Görev 1: Geceler ve sessizlik üzerine yazıdaki "Doğası gereği yaşayan diğer varlıklara kötü damgası vurulabilir mi?" cümlesini İngilizceye çevir.
Görev 2: Geceler ve sessizlik üzerine yazının bundan sonrasını yaz.

Yazmak için yazmayı hiçbir zaman düşünmedim..İçimde var olan duyguları bir nebze dahi olsa karalamak özel ve güzel bir duygu benim için.
Oldum olası geceleri çok severim..Her şeyin uyuduğu , farkında olmadığı anlarda ruhumu özgür kılıyorum.. Bütün yasakları, değerleri, inanışları bir tarafa bırakıp doyasıya bütün sessizlik ve coşkumla ben'liğimi hissediyorum..
Hep böyle olmuştu. Herkesin ortalıkta dönüp dolaştığı ve birbirleriyle muhattap oldukları anlarda ben beni yaşayamıyordum..Özgürlüğümü ve benliğimi herkesin sustuğu anlarda yakalıyorum..Bütün içtenlik ve ruhumun iniltileri işte bu anlarda utana sıkıla ortaya çıkar.. Özlemler, kırılganlıklar, tutarsızlıklar, sevinçler kısacası bizi biz yapan bütün değerler..
Bizler gerçekten bu duyguların ötesinde değiliz ..İşte! evet , bu duygularımız yaşantılarımızın birer sonucudur.
Evet, sesizliği iliklerime kadar hissetmek.. Oluşan sessizlikte bedenimi sindirmek..Bedenimin, işittiklerimin, gördüklerimin çok ötesinde birinin yaşadığını biliyorum..İki farklı yüz gibi düşün biri yanı başında tertemiz olduğunu düşündüğün başkasına ait olan ayna . Sana ait olan şey sadece gördüklerinden ibaret.. Diğeri sadece senin farkında olduğun var olmanla sana verilen yıllardır kullanılmadığı için pasaklanan, kirli bir ayna..Hayır eminim artık bu dünya bizi oynatmıyor buna tamamen engel oluyor.Bizler bir hayvan kadar gerçekten doğamızı ya da artık ismi her ne ise yaşayabiliyor muyuz?
Toplumun, inançların, değerlerin , bilimin, yetiştirmediği kavurmadığı dünyadaki herhangi bir varlık nasıl yaşardı acaba? Her şey bizi değiştiriyor doğamızda gerçekten kötü müyüz? Doğası gereği yaşayan diğer varlıklara kötü damgası vurulabilir mi? Köpeğe pis kediye nankör ya da işte diğerleri için de aynı ithamlar doğru mu? Ya biz ? Tekrar düşünüyorum Gerçekten doğamız hislerimiz tek başına neler? Bunları düşünmek bile insanı tuhaf duygulara yöneltiyor…Bilemiyorum.. Belki de bunu konuşmalıyız..

Gösterilen bilgiler:
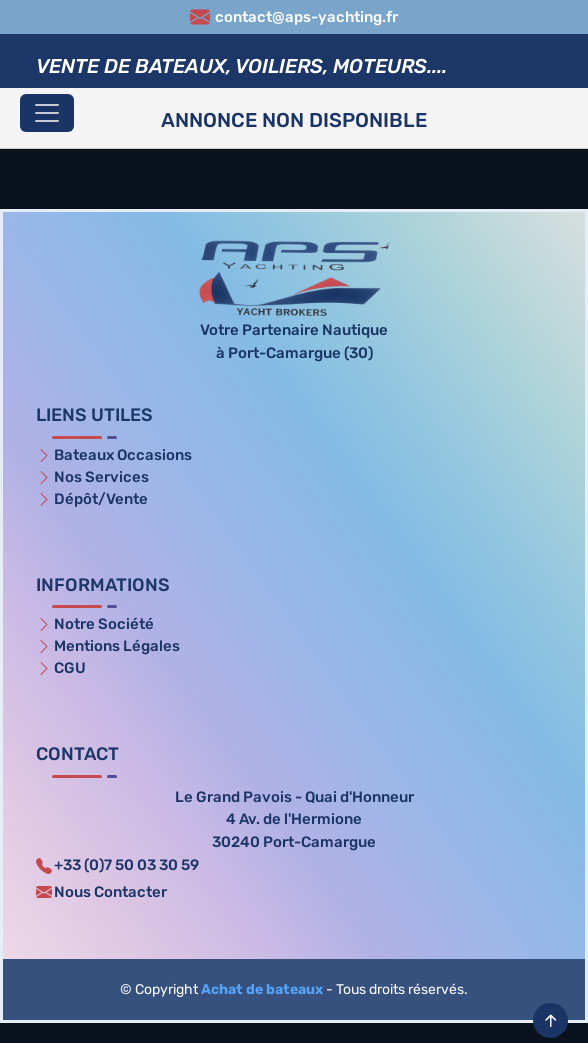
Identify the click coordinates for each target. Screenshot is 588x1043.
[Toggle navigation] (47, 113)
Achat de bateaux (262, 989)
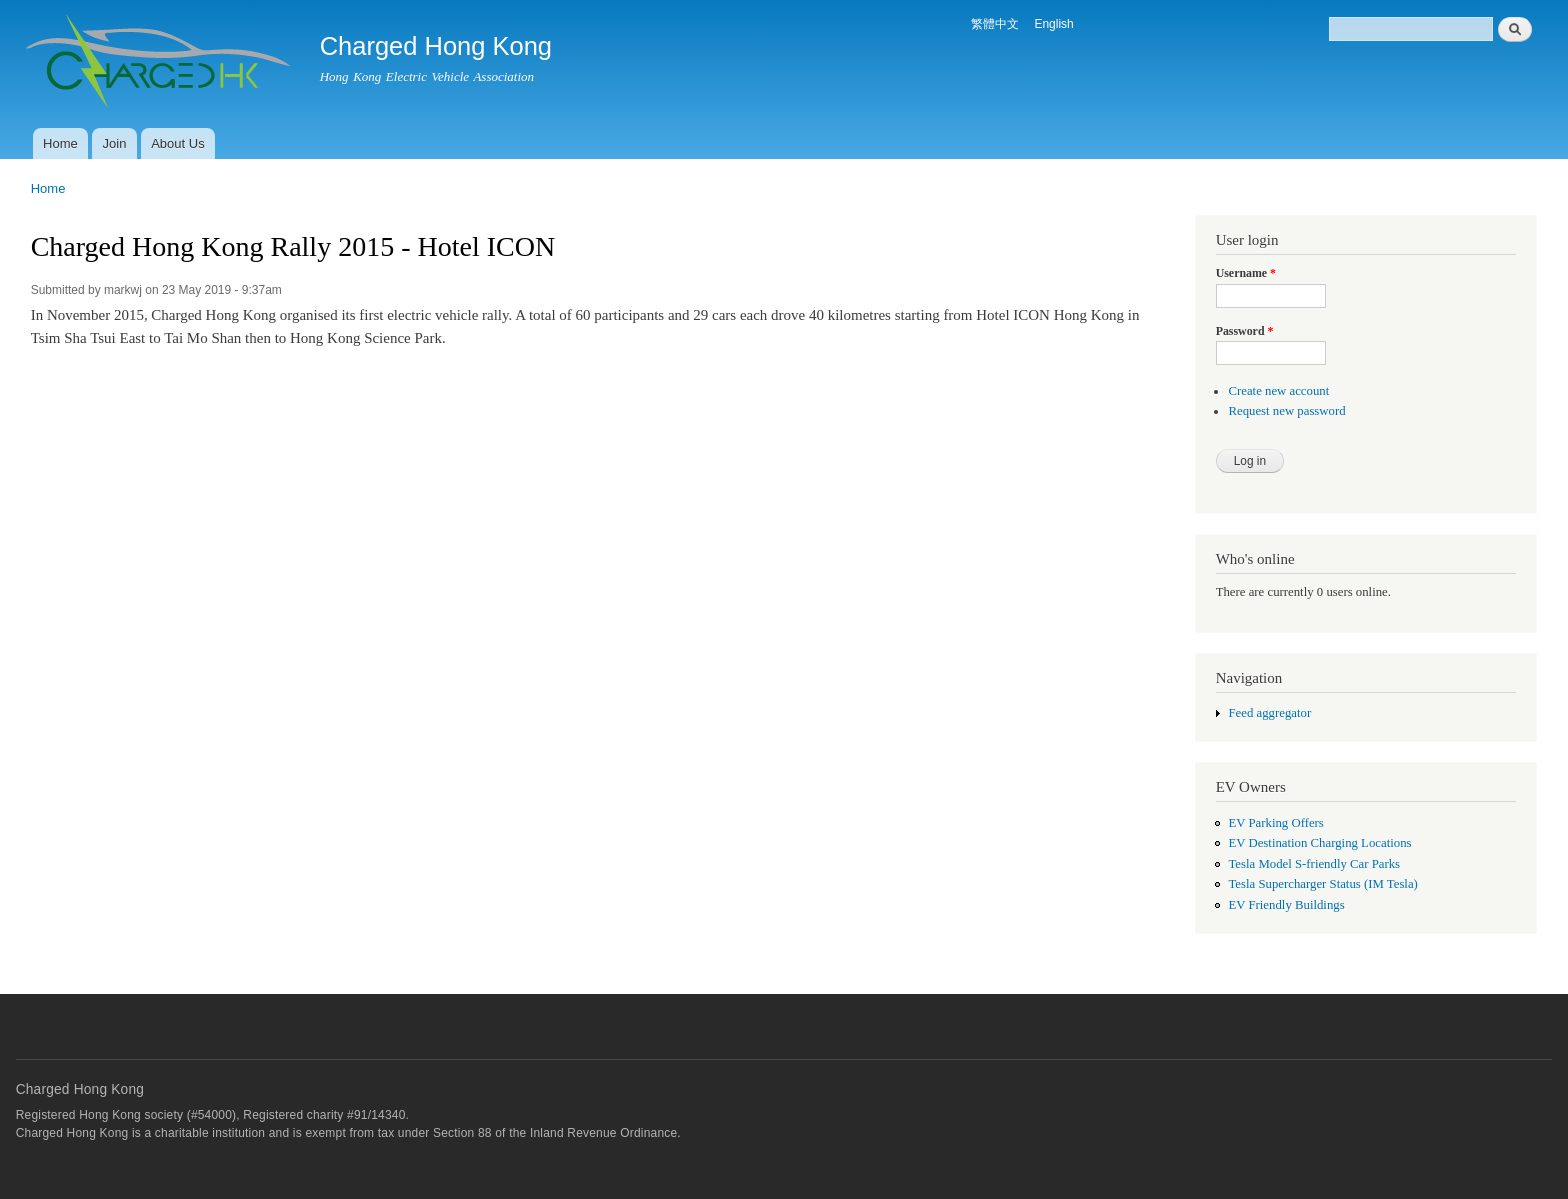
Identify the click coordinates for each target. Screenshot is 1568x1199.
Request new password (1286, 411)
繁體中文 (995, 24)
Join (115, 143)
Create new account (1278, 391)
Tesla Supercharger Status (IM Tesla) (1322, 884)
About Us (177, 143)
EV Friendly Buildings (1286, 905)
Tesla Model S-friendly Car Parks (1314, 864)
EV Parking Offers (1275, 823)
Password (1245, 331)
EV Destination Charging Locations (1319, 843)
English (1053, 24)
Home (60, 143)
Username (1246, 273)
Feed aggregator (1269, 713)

Çıktı 1: Can other beings that live according to their nature be branded as bad?

Çıktı 2:
aslında değil.. kişi kendisi olmayı başarabiliyor 🙂 sonra bir uzaylı gibi yadırgansa da çok sevilmenin intikamları az severek ortaya çıkıyor.. garip bir döngü aslında aslı olmayan.. neden mi ..? kendini tamamlarsan kendinde kalabiliyorsun lakin tamamlandıkça herkes eksiliyor sende.. yaşam gerçekten çok güzel.. boş-vermişliklere sığınıp vazgeçmişliklerle yarım kalıyorsun sadece 😉
kişi kendisi olmayı hiçbir zaman başaramıyor bence çünkü ayaklarına beynine kalbine prangaları vuran onlarca olayla kişilerle karşılaşıyoruz ve bu da gerçekten kendi benliğimizi yaşamamıza engel oluyor.. sosyal yaşamanın faydaları diyelim buna :).peki hangisi daha iyi kendini bilip tamamlamak mı yoksa tamamlamayıp başkalarının da eksilmesi mi?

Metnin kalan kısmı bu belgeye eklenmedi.